WHAT TO DO: Leave the pictures out, and repeat exactly each line from the one that holds "Viewport: 605px width, 701px" through the final line of the entries below.

PROVIDED INFORMATION:
◆ ◆ ◆ ◆ ◆ ◆ ◆
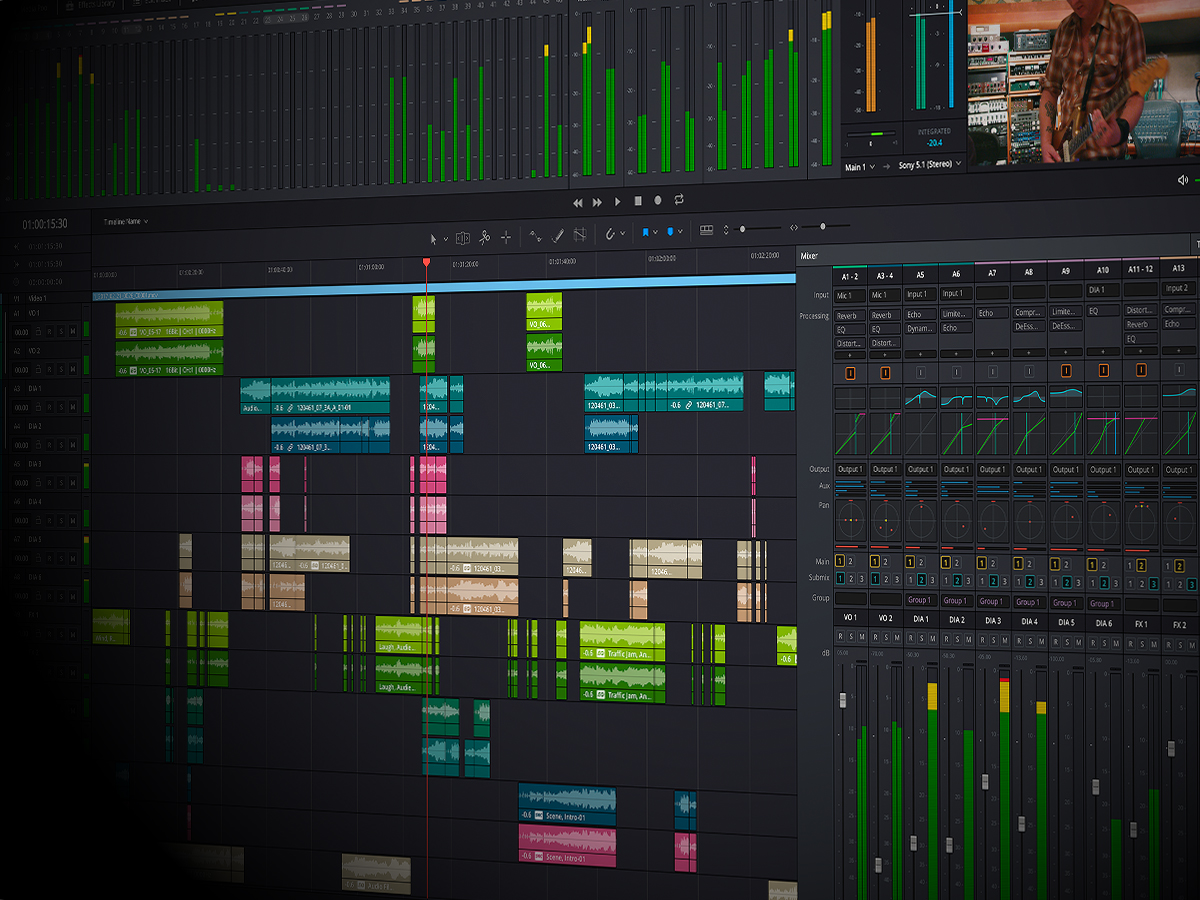
Task: Expand the Timeline Name dropdown
Action: 146,224
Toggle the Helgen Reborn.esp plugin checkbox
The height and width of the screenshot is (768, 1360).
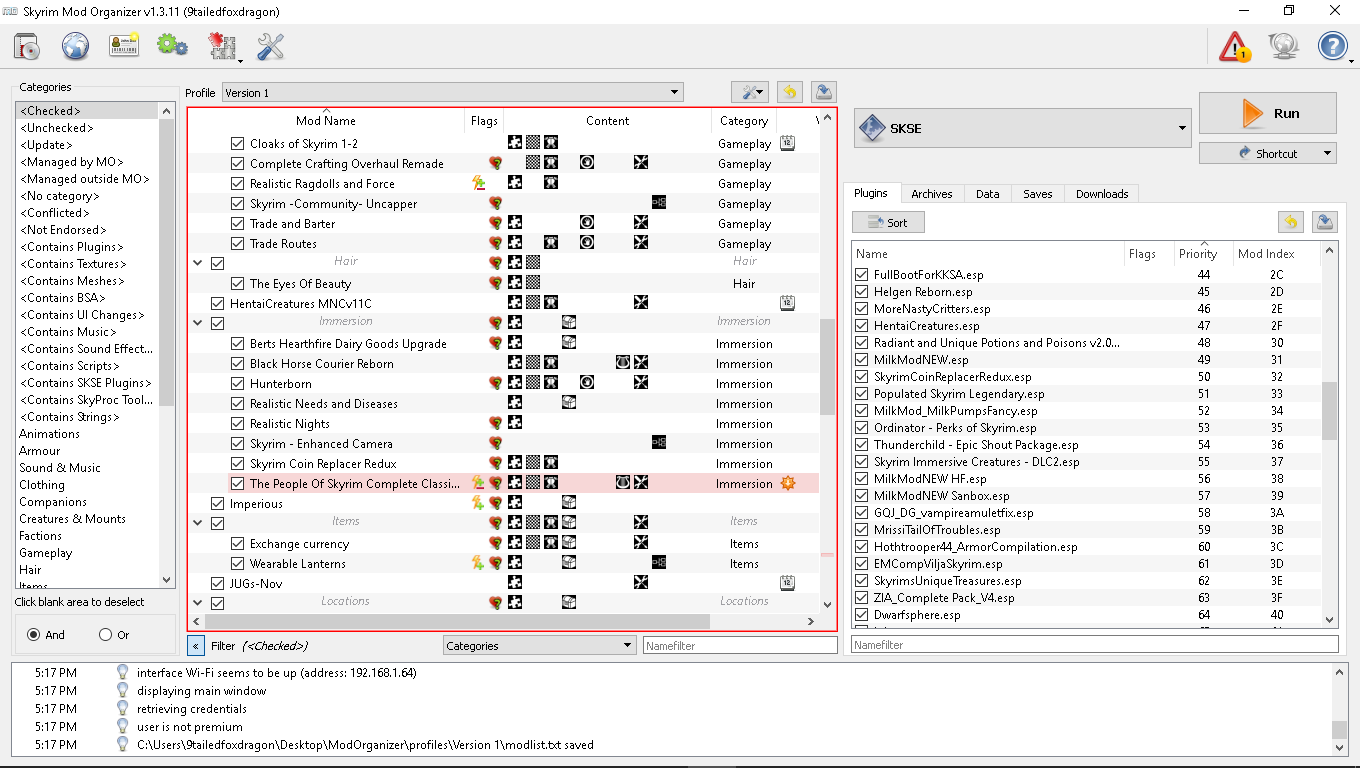tap(863, 292)
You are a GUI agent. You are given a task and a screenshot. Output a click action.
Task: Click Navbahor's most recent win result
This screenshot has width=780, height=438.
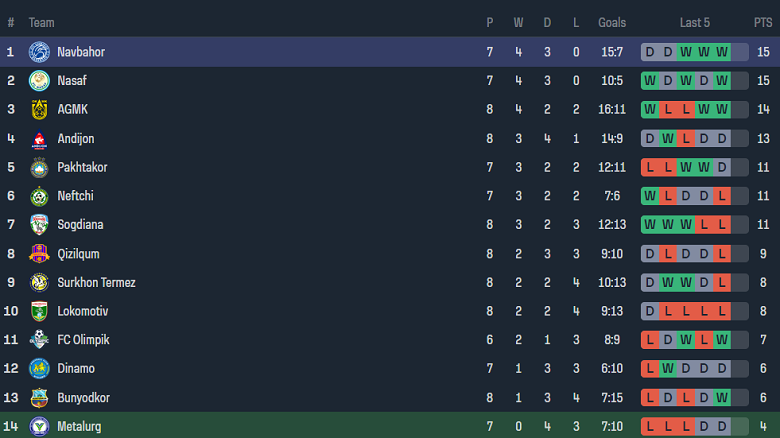[x=721, y=52]
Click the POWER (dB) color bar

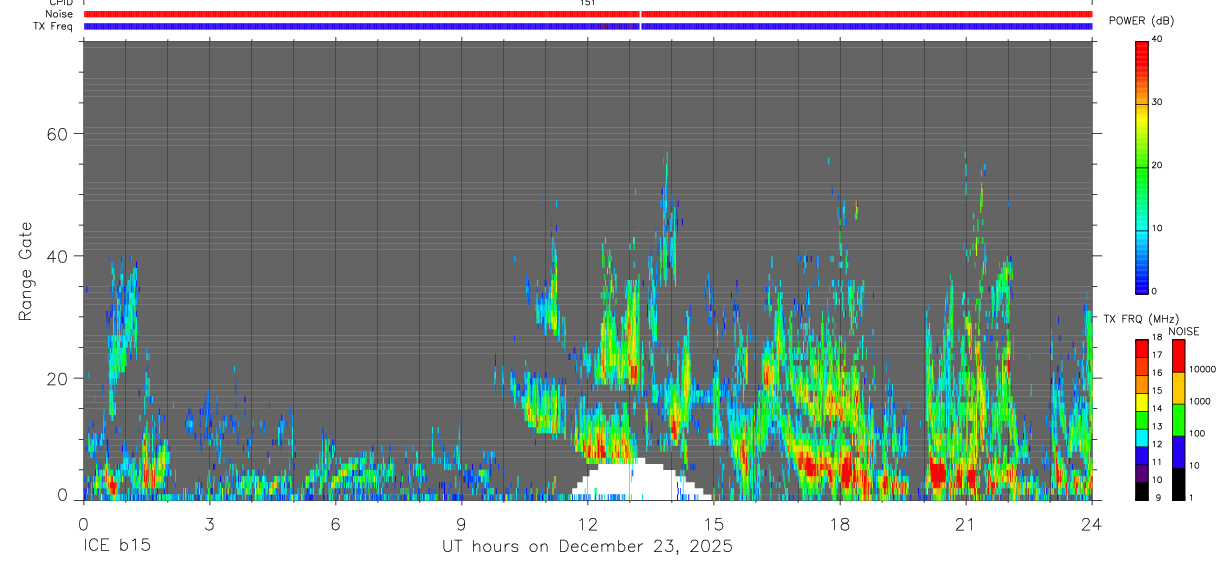coord(1142,165)
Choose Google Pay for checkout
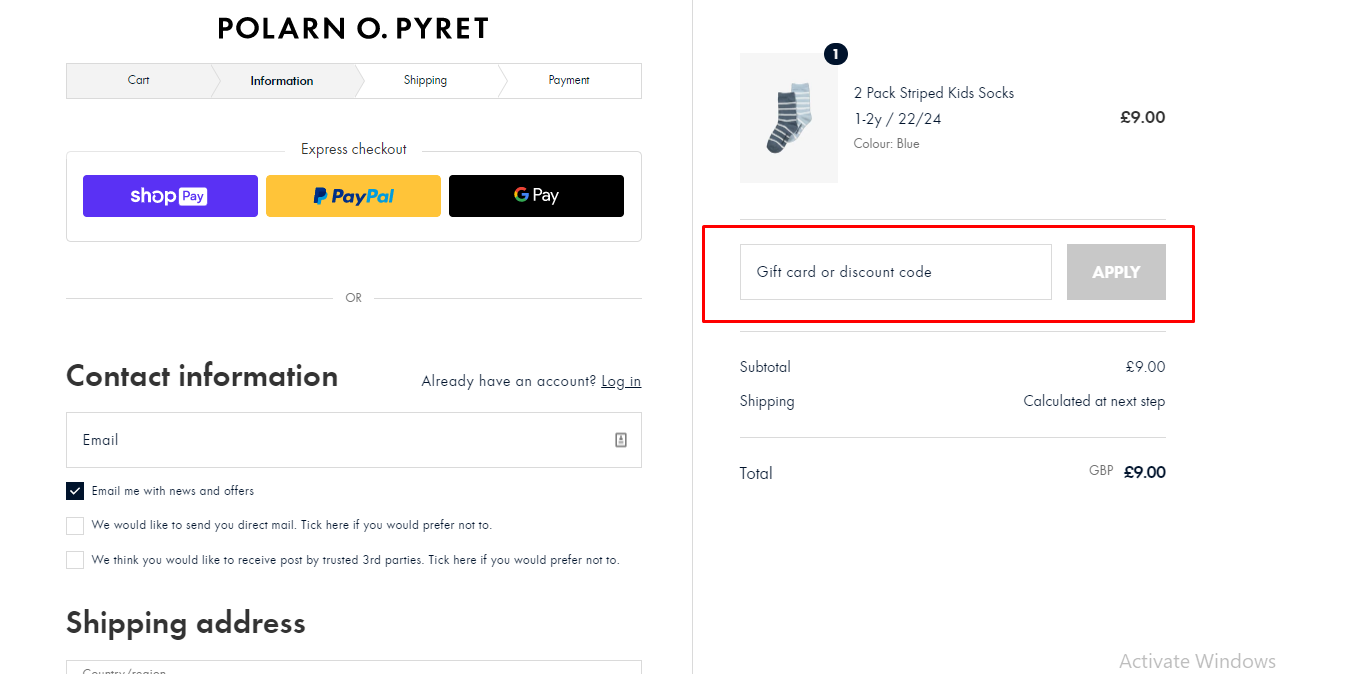Screen dimensions: 1349x674 [x=536, y=196]
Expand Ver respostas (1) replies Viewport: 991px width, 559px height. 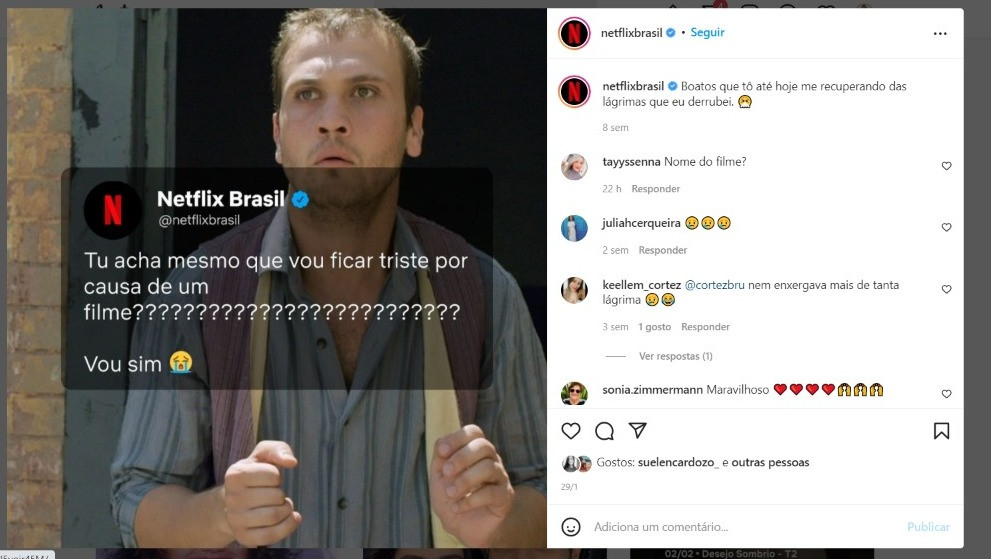tap(676, 356)
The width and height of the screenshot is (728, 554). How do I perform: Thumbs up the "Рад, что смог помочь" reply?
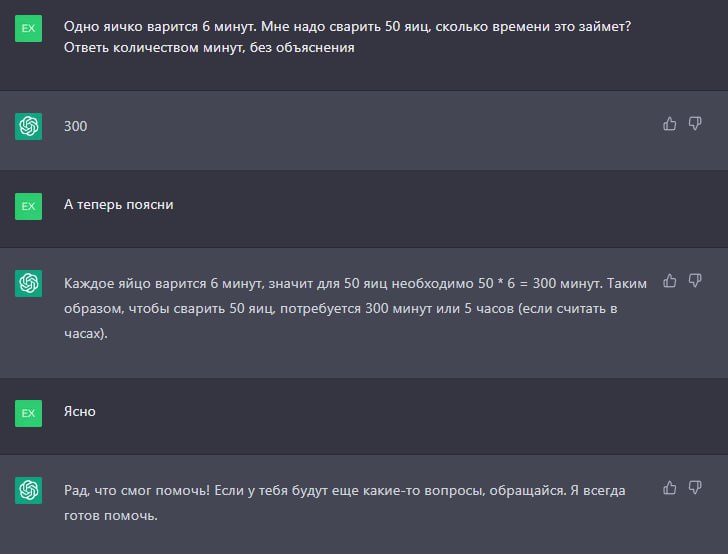coord(670,488)
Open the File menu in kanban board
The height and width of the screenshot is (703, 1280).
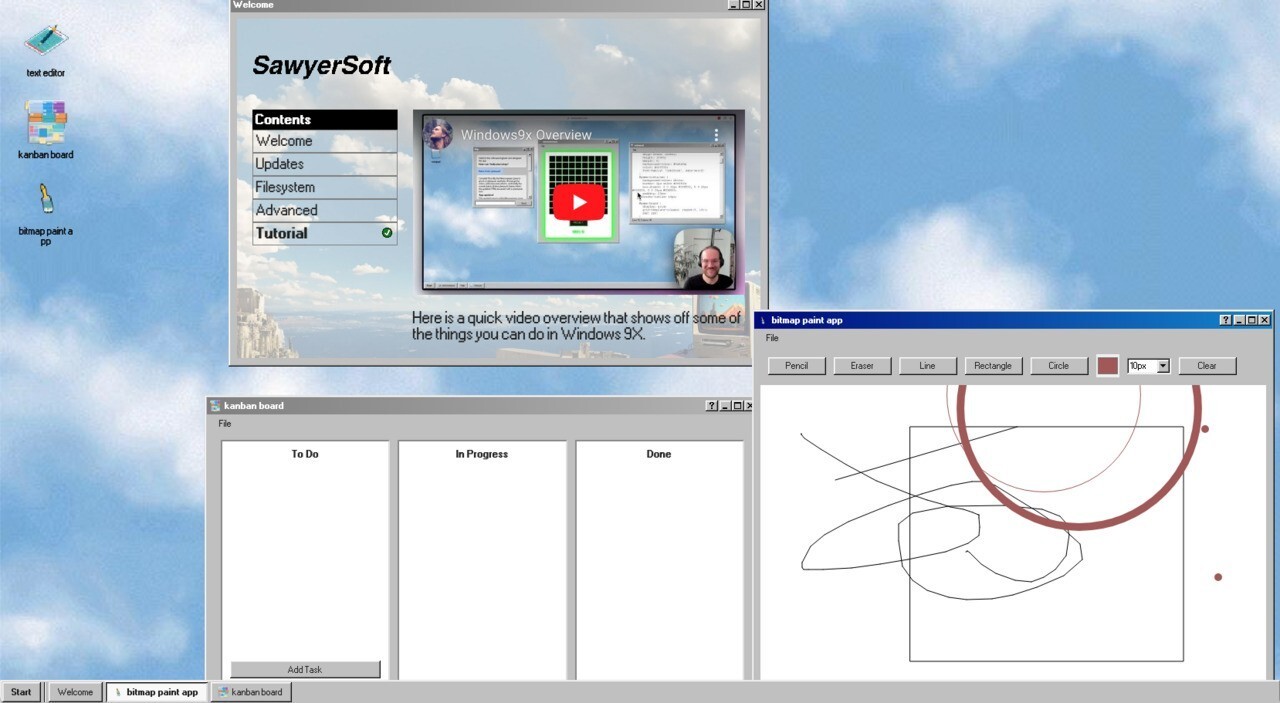[225, 424]
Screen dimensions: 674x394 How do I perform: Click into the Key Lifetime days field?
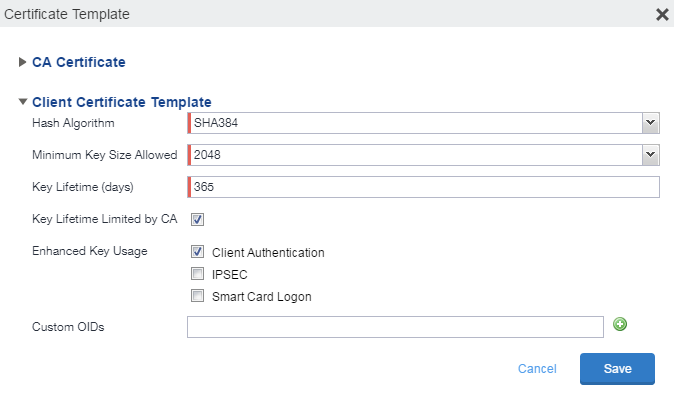pos(423,187)
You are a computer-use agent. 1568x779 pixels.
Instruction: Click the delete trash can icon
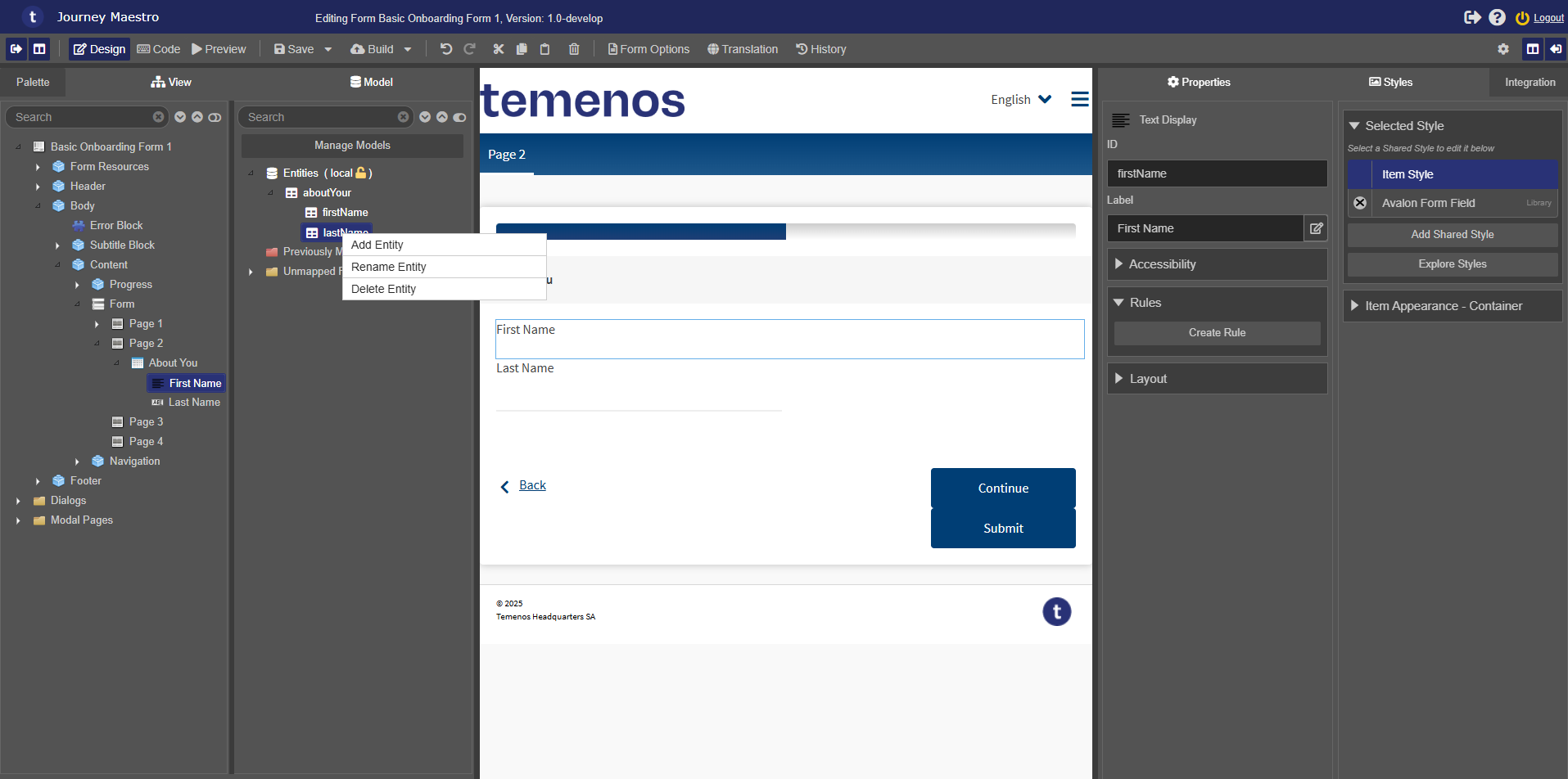point(574,49)
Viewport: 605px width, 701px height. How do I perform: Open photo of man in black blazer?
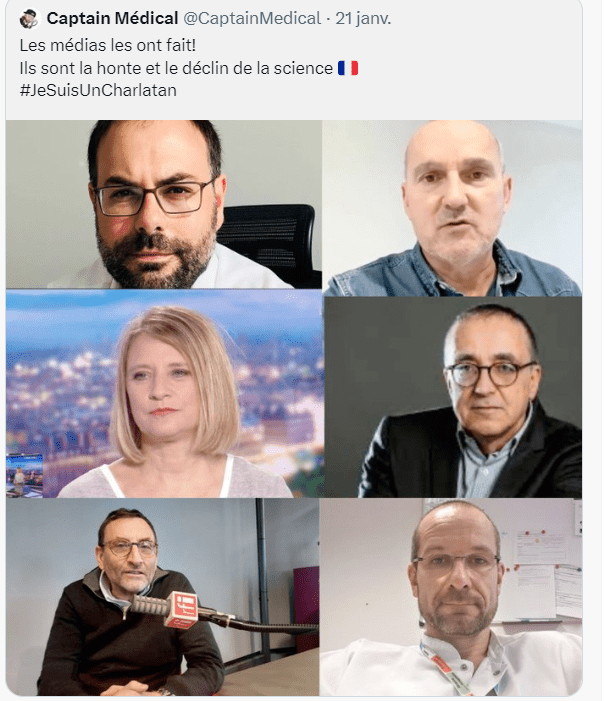pos(453,397)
◆ ◆ ◆ ◆ ◆ ◆ ◆
TASK SOLUTION:
Viewport: 605px width, 701px height. How do I perform: Open photo of man in black blazer?
pos(453,397)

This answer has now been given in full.